= EXERCISE AIM =
Down to the last line below, give the listing again exactly.

= EXERCISE MATERIAL =

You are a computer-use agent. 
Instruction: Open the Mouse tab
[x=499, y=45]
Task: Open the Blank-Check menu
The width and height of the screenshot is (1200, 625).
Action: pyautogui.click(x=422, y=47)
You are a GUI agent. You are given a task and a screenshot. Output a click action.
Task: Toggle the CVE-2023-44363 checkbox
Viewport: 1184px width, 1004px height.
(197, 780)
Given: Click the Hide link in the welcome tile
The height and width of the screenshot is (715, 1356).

= TASK RESULT =
You are a computer-use agent. 
Instruction: Open the Mouse tab
[x=499, y=45]
Task: Open the Blank-Check menu
The width and height of the screenshot is (1200, 625).
Action: pyautogui.click(x=422, y=47)
You are a GUI agent. You are given a task and a screenshot. Output a click action.
Task: Toggle the CVE-2023-44363 checkbox
Viewport: 1184px width, 1004px height.
(197, 780)
Given: Click the Hide link in the welcome tile
The height and width of the screenshot is (715, 1356).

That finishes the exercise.